Page excerpt:
★ ★ ★ ★ ★ ★ ★

Licensing issues with dbus and dbus-glib

Havoc Pennington hp at redhat.com
Tue May 29 10:02:06 PDT 2007



Christian F.K. Schaller wrote:
> People using GPL+exception licensing is quite common, so it would be nice to get
> it solved once and for all by having dbus AFL/LGPL  dual licensed instead of getting each 
> application developer to have to relicense. In the case of RB they would have to restart 
> a process they already spent Months on to fix this solution.

Do you think this is in any way easy for dbus? Look at AUTHORS...

Also, the LGPL plain sucks, so we should have some bias against.

> Having dbus LGPL would also make it more conform to the rest of the library stack,
> ie. fit the GNOME library licensing policy of using the LGPL. I think that is also KDE's
> policy even if they have a very noteable exception in the heart of their stack.

★ ★ ★ ★ ★ ★ ★

Stored data
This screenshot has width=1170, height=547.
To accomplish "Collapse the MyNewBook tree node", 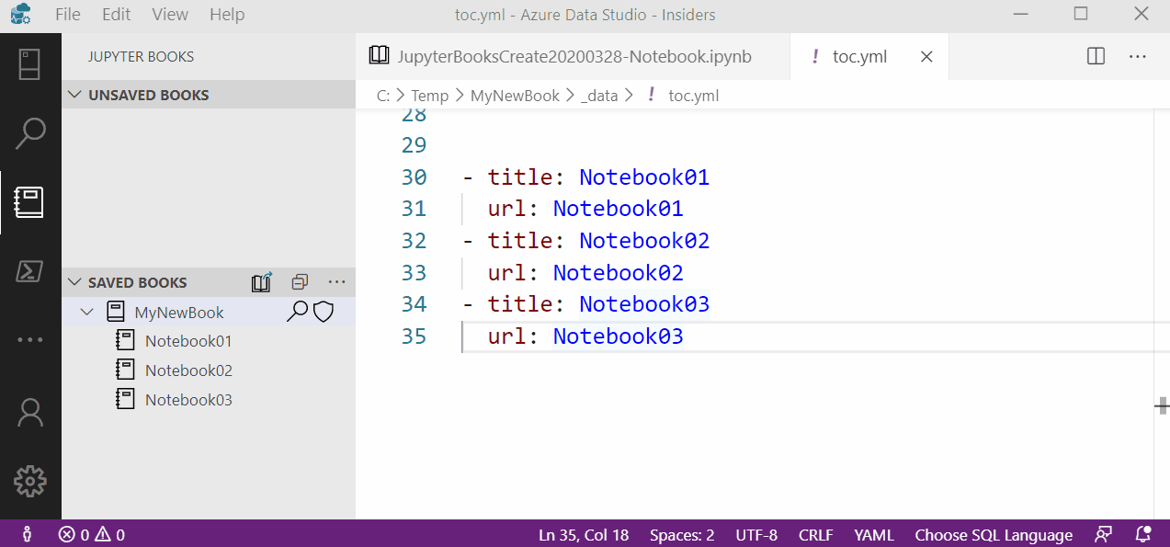I will [x=87, y=312].
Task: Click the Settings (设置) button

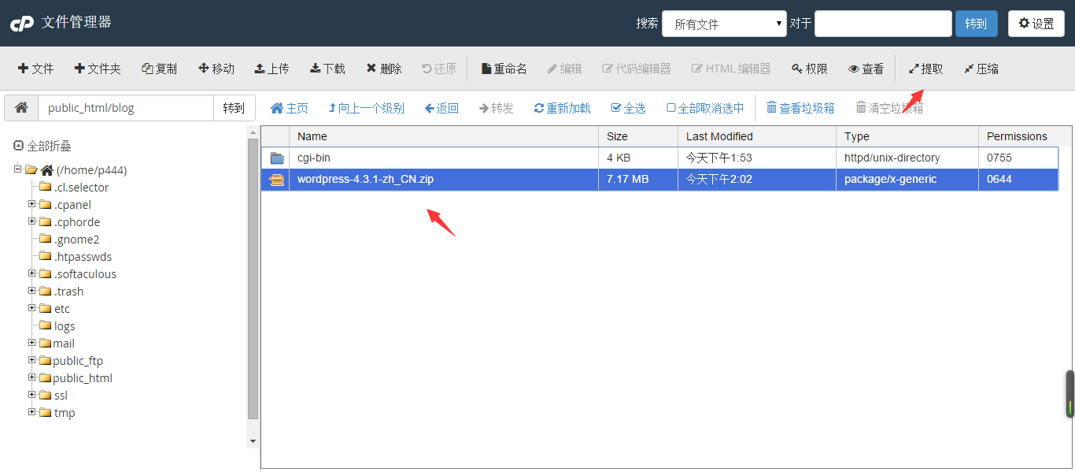Action: 1036,24
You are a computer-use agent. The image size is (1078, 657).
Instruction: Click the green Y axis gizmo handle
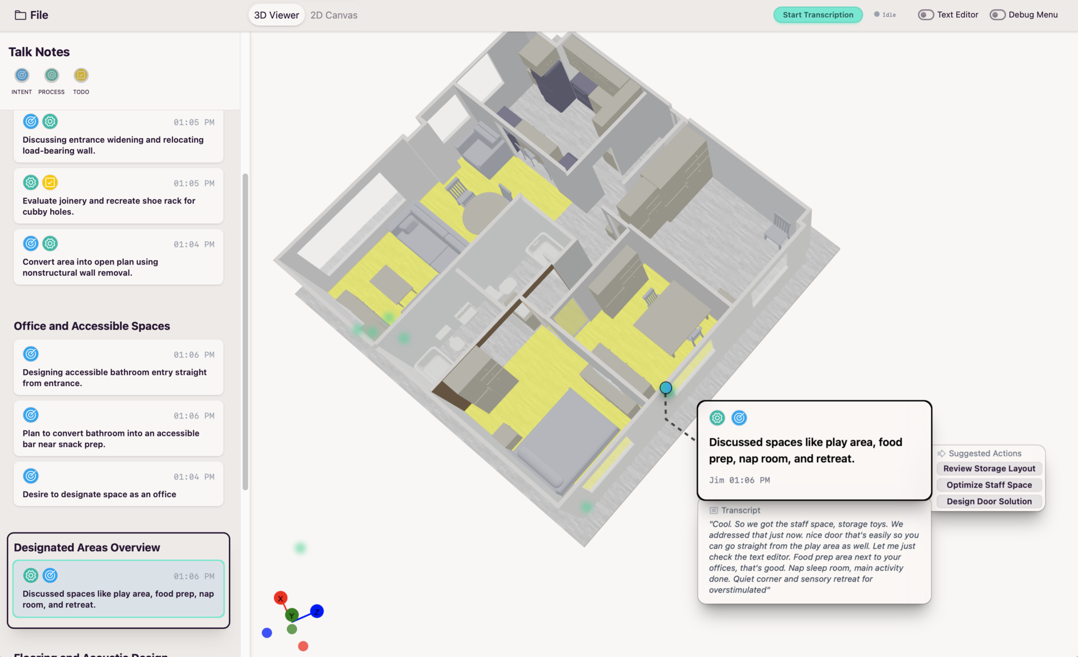(292, 615)
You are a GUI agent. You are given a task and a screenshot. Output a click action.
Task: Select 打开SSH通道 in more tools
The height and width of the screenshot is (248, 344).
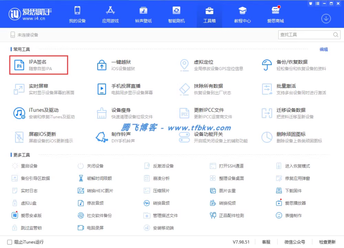[231, 166]

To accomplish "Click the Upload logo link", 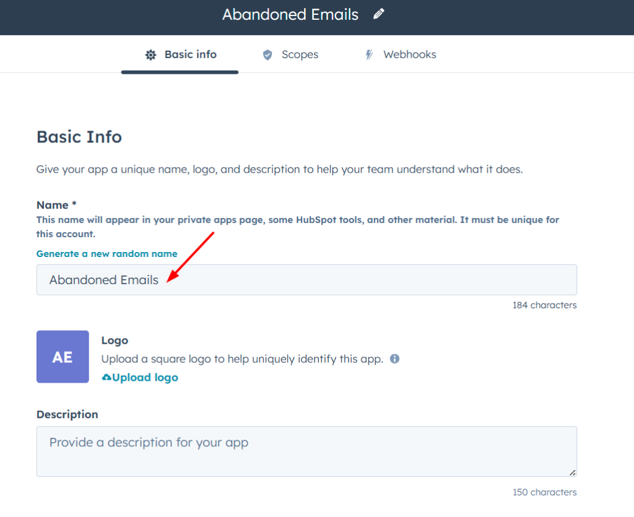I will click(144, 377).
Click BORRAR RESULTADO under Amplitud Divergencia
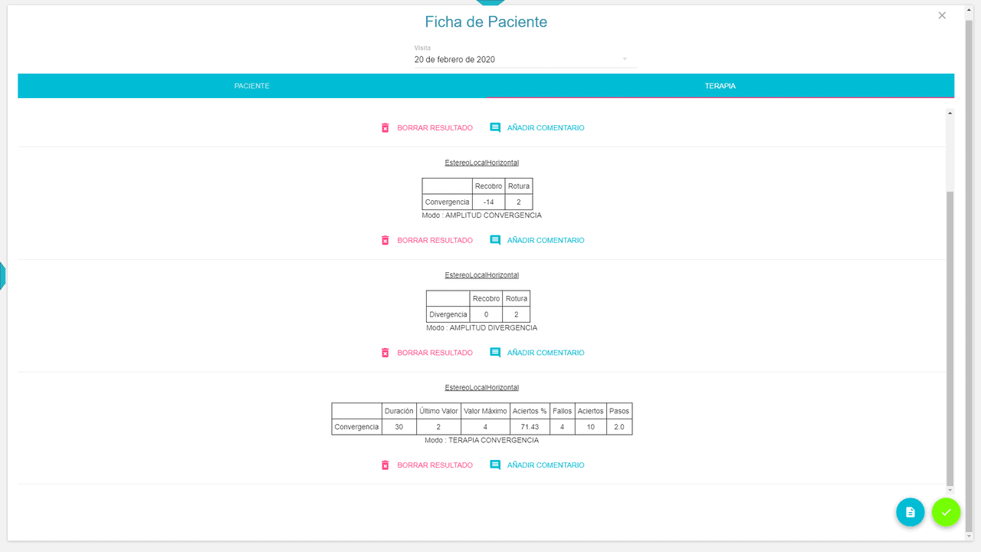Image resolution: width=981 pixels, height=552 pixels. [435, 353]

★ ★ ★ ★ ★ ★ ★

Instructions:
a) Give the dbus licensing post again, starting with "Christian F.K. Schaller" and going on through "fix this solution.", and switch "relicense" to "change licenses".
b) Please resume the dbus licensing post from where it stops.
The data is not needed here.

Answers:
a)
Christian F.K. Schaller wrote:
> People using GPL+exception licensing is quite common, so it would be nice to get
> it solved once and for all by having dbus AFL/LGPL  dual licensed instead of getting each 
> application developer to have to change licenses. In the case of RB they would have to restart 
> a process they already spent Months on to fix this solution.

b)
If it isn't easy to just do the exception, I think we should explore 
whether GPL+AFL is really different from GPL+LGPL when a GPL app is 
involved. I think with a GPL app, in both cases you must use the lib 
under GPL, not under the alternative. If you read the LGPL at least that 
is my impression. I don't understand how GPL+AFL is different. LGPL is 
*not* GPL compatible except it gives you a GPL option, as libdbus also does.

Also, does the "viral" work in the app->library direction? If an app 
builds on libdbus, saying the app is a derived work of libdbus makes 
sense to me, but saying libdbus is a derived work of the app I find 
somewhat odd. Thus, it may be possible to use the lib under the AFL or 
LGPL and not have to choose the GPL option.